= Andrew Anagnost =

American engineer and business executive

Andrew Anagnost is the President and CEO of Autodesk, having been appointed to the positions in 2017. He took over the positions from Carl Bass, who resigned in February 2017. Before the promotion, he had served in various other roles for the company since joining in 1997. He holds degrees from California State University, Northridge and Stanford University.

== Early life and education ==
Anagnost grew up in Van Nuys, California and initially dropped out of high school. After issues with legal and educational authorities, his family helped him enroll in a new high school and he went on to graduate. Afterwards, Anagnost went on to earn a bachelor's degree in mechanical engineering from California State University, Northridge (CSUN) in 1987. His mother, sister, and brother also graduated from CSUN. During his bachelor's degree, Anagnost completed an internship at Lockheed Martin. He later obtained an MS in engineering science and a PhD in aeronautical engineering with a minor in computer science from Stanford University.

== Career ==
Following graduation from his bachelor's, Anagnost initially worked as a composites structure engineer and propulsion installation engineer at Lockheed Martin, where he had previously interned. He left the position to pursue his further education at Stanford, leading to a position at the NASA Ames Research Center as a National Research Council post-doctoral fellow. Finding the aeronautics business 'too slow', he joined the Exa Corporation in Boston in 1992, before joining Autodesk as a product manager in 1997.

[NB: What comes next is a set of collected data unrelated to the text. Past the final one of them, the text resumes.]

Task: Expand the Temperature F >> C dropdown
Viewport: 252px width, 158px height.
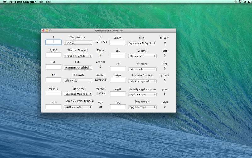Action: (77, 43)

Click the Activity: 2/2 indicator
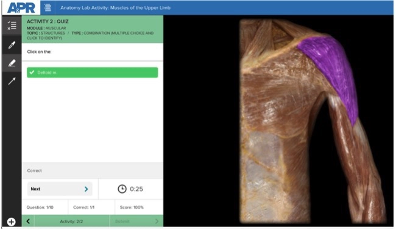[x=71, y=221]
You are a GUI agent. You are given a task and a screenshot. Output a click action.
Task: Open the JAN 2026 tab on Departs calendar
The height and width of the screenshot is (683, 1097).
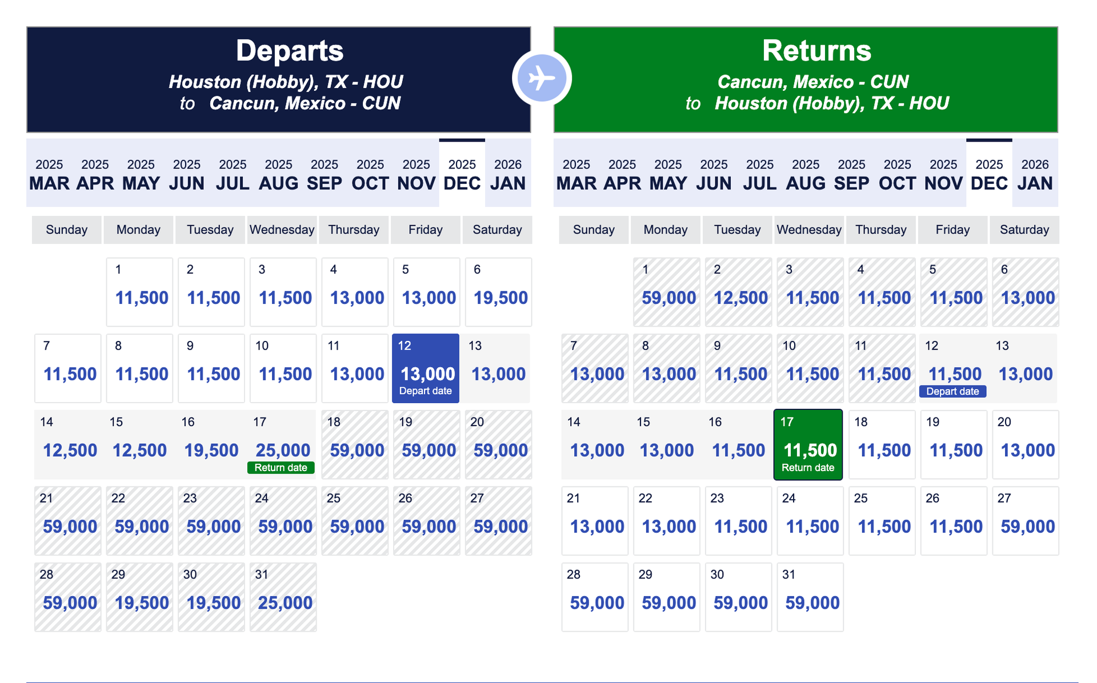pos(508,174)
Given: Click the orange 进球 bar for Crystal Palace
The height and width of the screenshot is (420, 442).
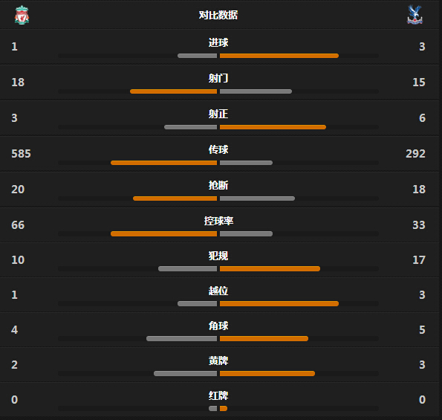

Early on in his career at Autodesk, he led development of the company’s manufacturing products and increased the revenue of Autodesk Inventor five-fold to more than $500 million. Working his way up through the company over the years, he achieved the position of Chief Marketing Officer and SVP of the Business Strategy & Marketing. In these roles, he was credited with Autodesk's transition to software as a service, as well as the adoption of cloud computing.

Following the resignation of Carl Bass, Anagnost was appointed as interim-CEO together with Amar Hanspal, the Chief Product Officer. Following a four month search, Anagnost was permanently appointed as President and CEO of the company. In this role, Anagnost has pushed for a refocus of the company on software for construction, leading to the demise of some other company ventures and a workforce slash which saw 1,200 employees lose their job at the company. As part of the new focus, Autodesk acquired construction tech start-ups PlanGrid for $875 million, the company's biggest ever acquisition, and BuildingConnected for $275 million in 2018. Additionally, since becoming CEO, the company's share price has nearly tripled and Autodesk has reached a market value of $41.1B, entering the Forbes Global 2000 and Fortune 500.

== Personal life and philanthropy ==
Growing up, Anagnost's dream job was to work on space ships for NASA. He enjoys reading science fiction novels, with The Fountains of Paradise being one of his favorite works, and is a fan of both the Star Wars and Star Trek franchises.

In 2018, Anagnost was one of the judges in the Annual Engineering Showcase at his alma mater CSUN and hosted a talk at the university. The following year he was rewarded with the 2019 Distinguished Alumni Award from CSUN. That same year, Anagnost and his wife donated $300,000 to the university to establish the Teresa Sendra-Anagnost Memorial Scholarship Endowment in honor of his mother, who died in 2011 after suffering complications from cardiac surgery. The endowment supports outstanding students in the university's College of Engineering and Computer Science through funding of their education. Autodesk also donated $1 million to CSUN in 2020 to support the founding and construction of a Center for Integrated Design and Advanced Manufacturing at the university.

In 2025, the CSUN College of Engineering & Computer Science was renamed the Andrew J. Anagnost College of Engineering & Computer Science after Anagnost donated $20 million to the university.